Der Dieselskandal hat viele verschiedene Aspekte und Facetten, in die wir Ordnung bringen müssen – und zwar aus Sicht des Bürgers und Verbrauchers:

  • Wer einen Diesel gekauft hat, in dem Glauben, dass die Industrie die Emissions-Grenzwerte einhalte und der Staat das wirksam kontrolliere: Die sind betrogen worden. Dafür stehen ihnen Entschädigungen zu oder zumindest müssen die Hersteller ihre Produkte in einen solchen Zustand versetzen, dass die Grenzwerte eingehalten werden. Ein Software-Update reicht dafür nicht aus. Es deckt übrigens auch die finanziellen Einbußen nicht ab, denn der Pkw mit Dieselmotor ist vermutlich inzwischen nahezu unverkäuflich und somit nichts mehr wert.
  • Die Bundesregierung und die Autobauer gefährden die Gesundheit der Bevölkerung ganz erheblich.
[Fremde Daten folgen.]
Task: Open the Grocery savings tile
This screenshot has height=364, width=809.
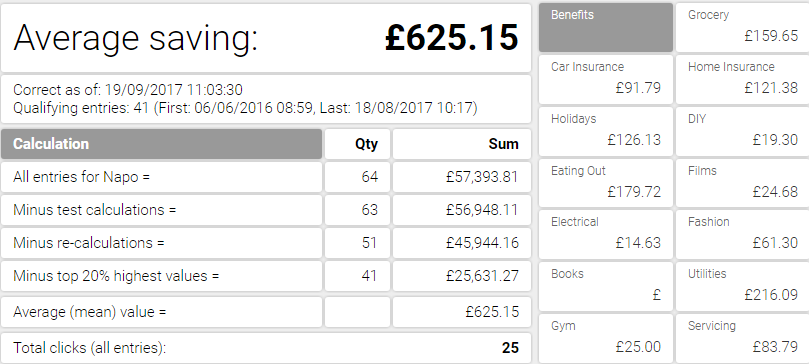Action: [742, 27]
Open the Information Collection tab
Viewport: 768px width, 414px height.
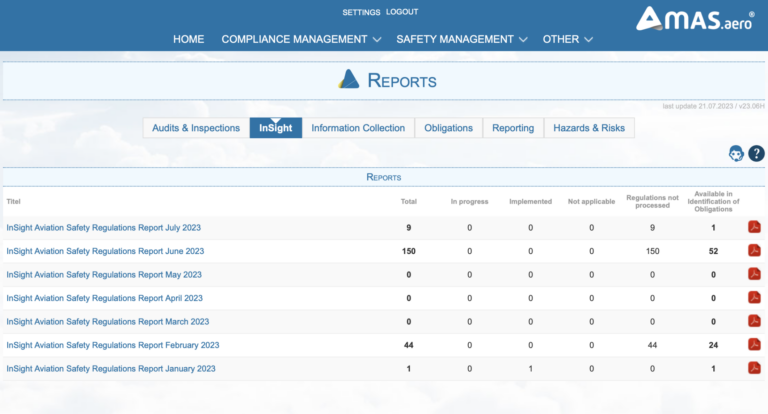click(x=358, y=128)
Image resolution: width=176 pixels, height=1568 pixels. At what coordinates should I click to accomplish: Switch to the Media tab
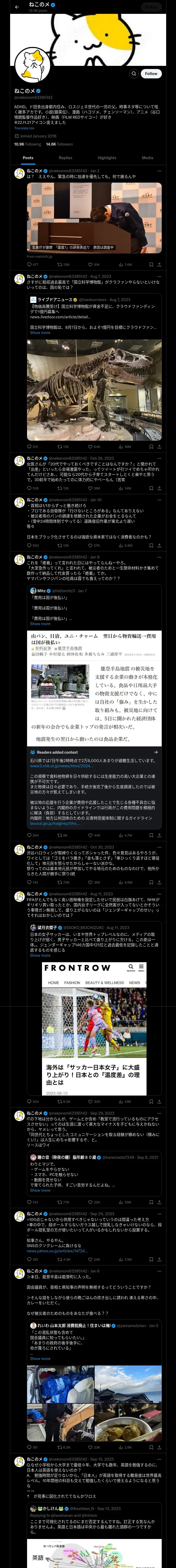coord(148,158)
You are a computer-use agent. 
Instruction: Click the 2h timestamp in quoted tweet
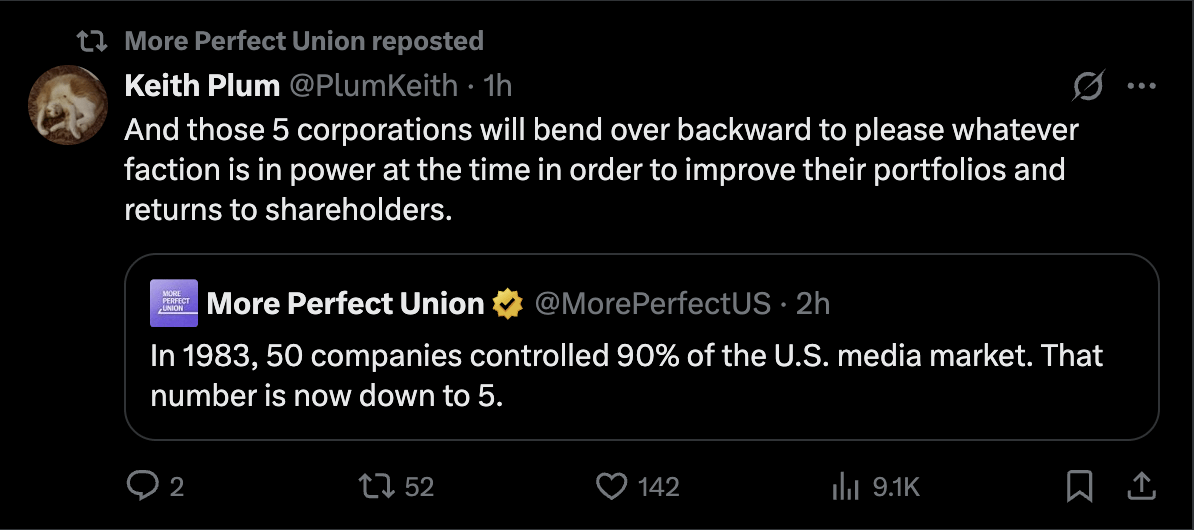point(812,303)
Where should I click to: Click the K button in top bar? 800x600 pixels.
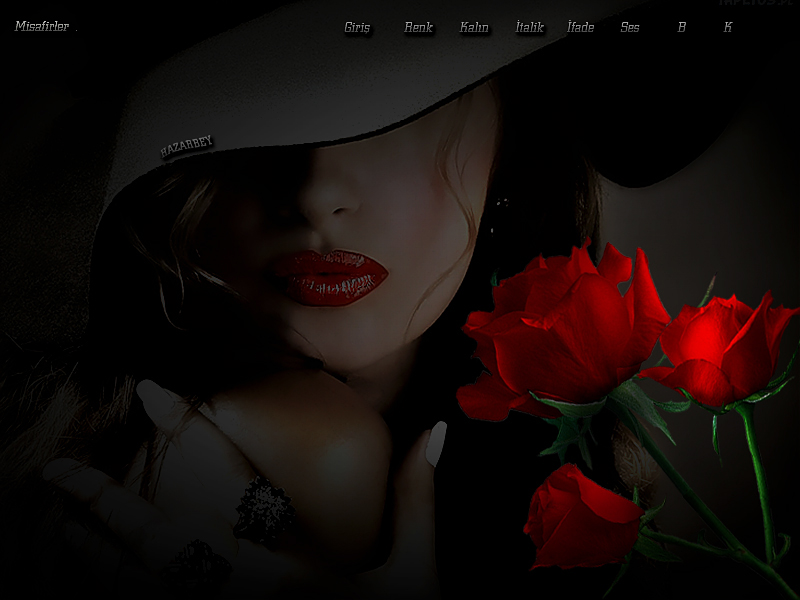pyautogui.click(x=728, y=28)
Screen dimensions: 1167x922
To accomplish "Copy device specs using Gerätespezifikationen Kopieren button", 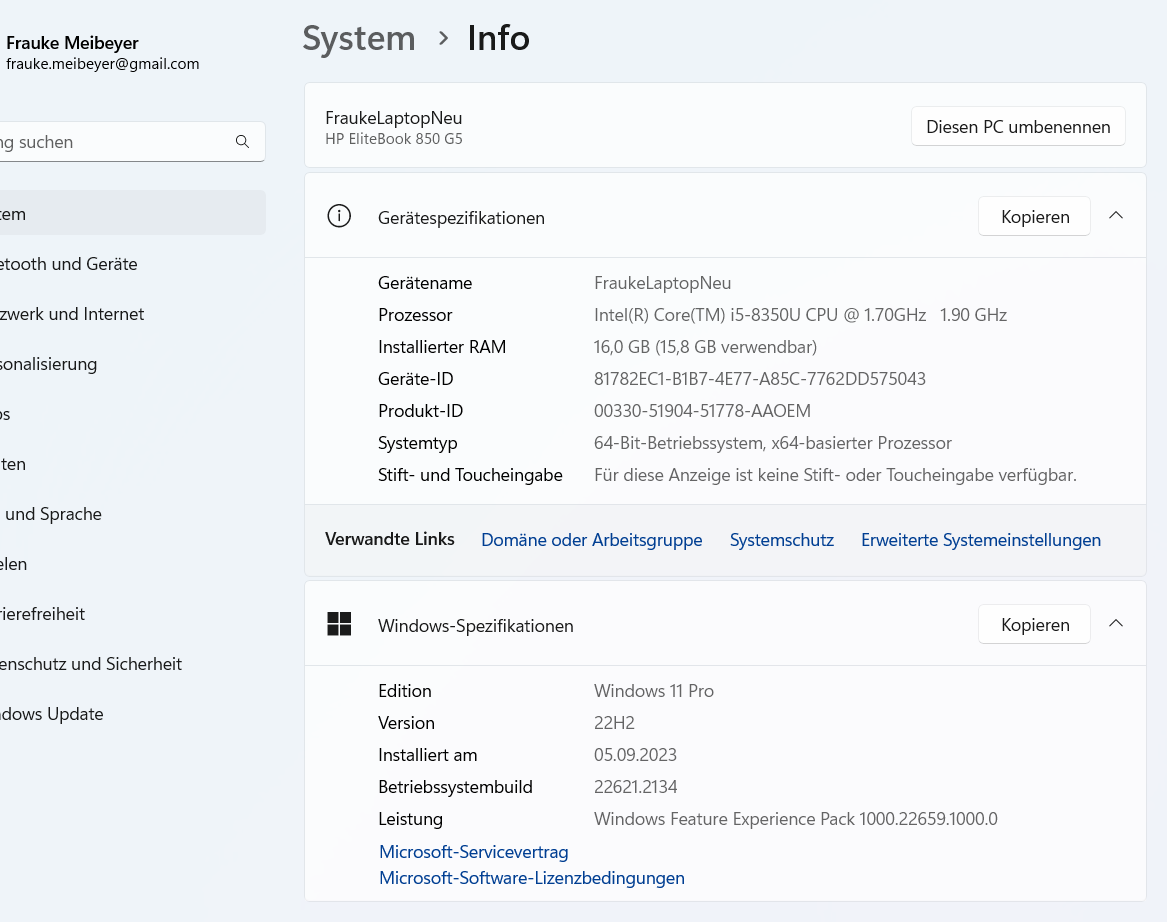I will (x=1034, y=217).
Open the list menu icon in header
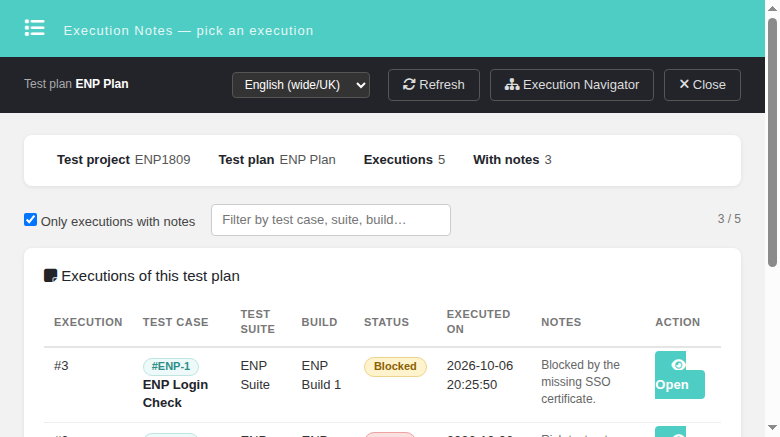780x437 pixels. 35,28
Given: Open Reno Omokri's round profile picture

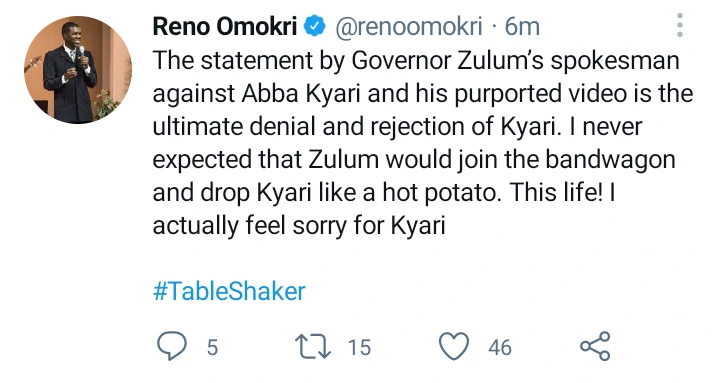Looking at the screenshot, I should point(78,70).
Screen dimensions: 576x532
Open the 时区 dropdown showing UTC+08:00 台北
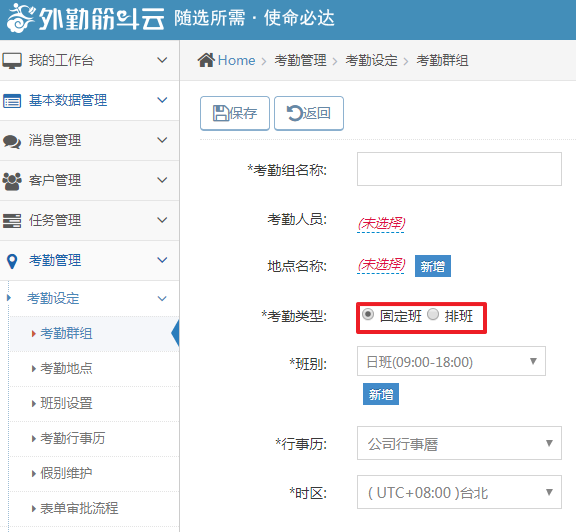[459, 492]
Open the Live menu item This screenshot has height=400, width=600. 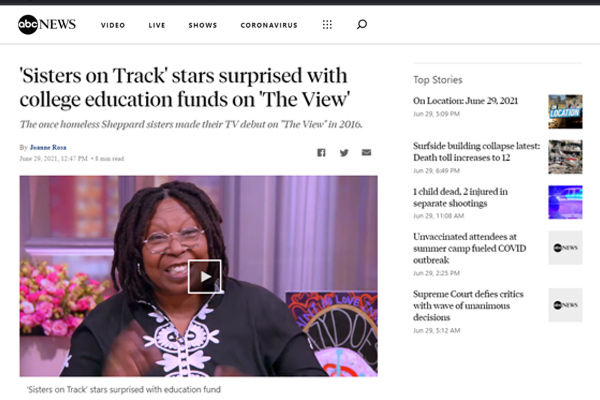157,25
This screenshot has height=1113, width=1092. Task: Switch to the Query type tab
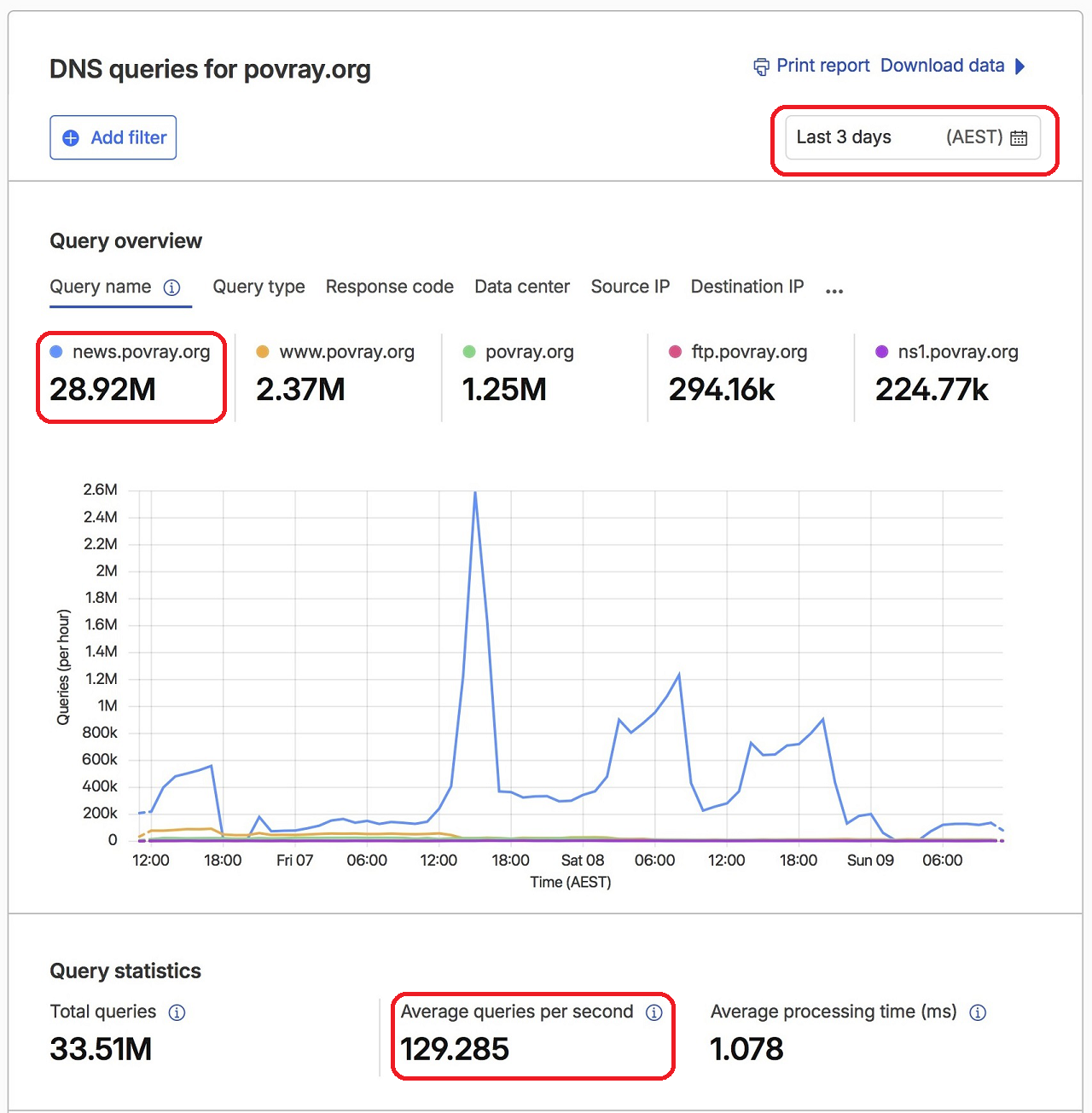pos(258,287)
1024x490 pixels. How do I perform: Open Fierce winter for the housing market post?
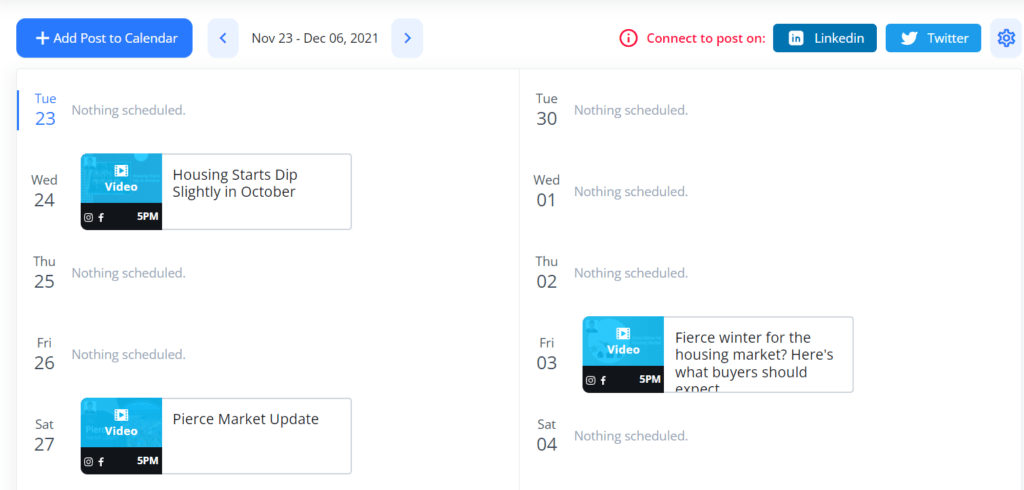[x=755, y=355]
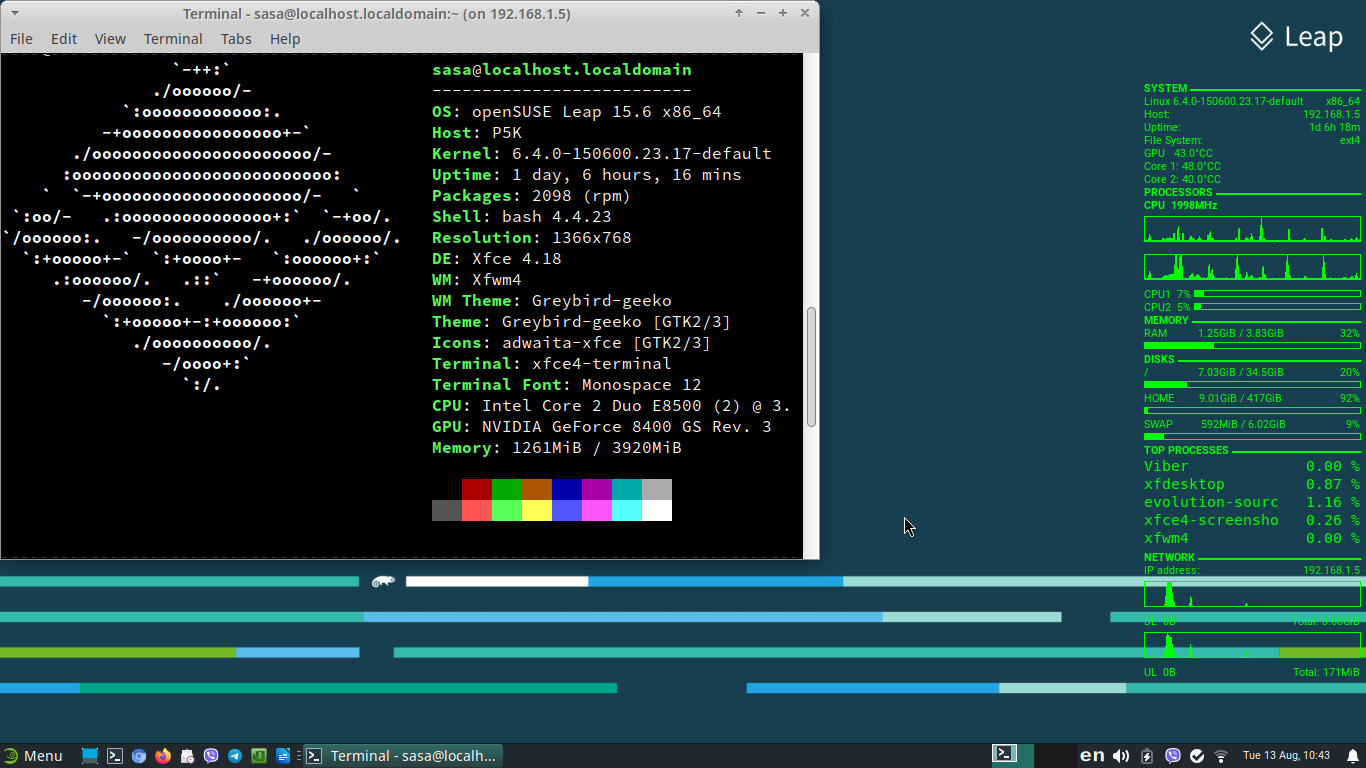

Wenn Dieselmotoren deutlich mehr Schadstoffe ausstoßen als zugelassen, dann gelangen diese in unsere Atemluft und ruinieren langfristig unsere Lungen. Allerdings tritt das Problem mit den Emissionen bei allen Verbrennungsprozessen auf, nicht nur im Verkehr, sondern auch bei der Produktion von Strom und Wärme. Um diese Emissionen zu reduzieren, müssen wir einerseits Energie einsparen – etwa durch bessere Isolierung, durch Kraft-Wärme-Kopplung oder durch Vermeidung von überflüssigen Wegen – und andererseits von der Verbrennung fossiler Energieträger unabhängiger werden – durch E-Autos und Fahrräder (!), durch Energie aus Sonne, Wasser und Wind (es reimt sich noch immer auf Was sicher ist, weiß jedes Kind …) oder auch durch Geothermie oder Prozess-Abwärme-Nutzung.
  • Doch mit dem Beklagen alles dessen, was in der Vergangenheit schief gelaufen ist, ist es nicht getan. Und auch nicht mit einer kleinen Reparatur der direkten Auswirkungen des Skandals. Stattdessen brauchen wir einen Plan, wie die Mobilität der Zukunft aussehen kann: Zuverlässig, klima- und menschenfreundlich!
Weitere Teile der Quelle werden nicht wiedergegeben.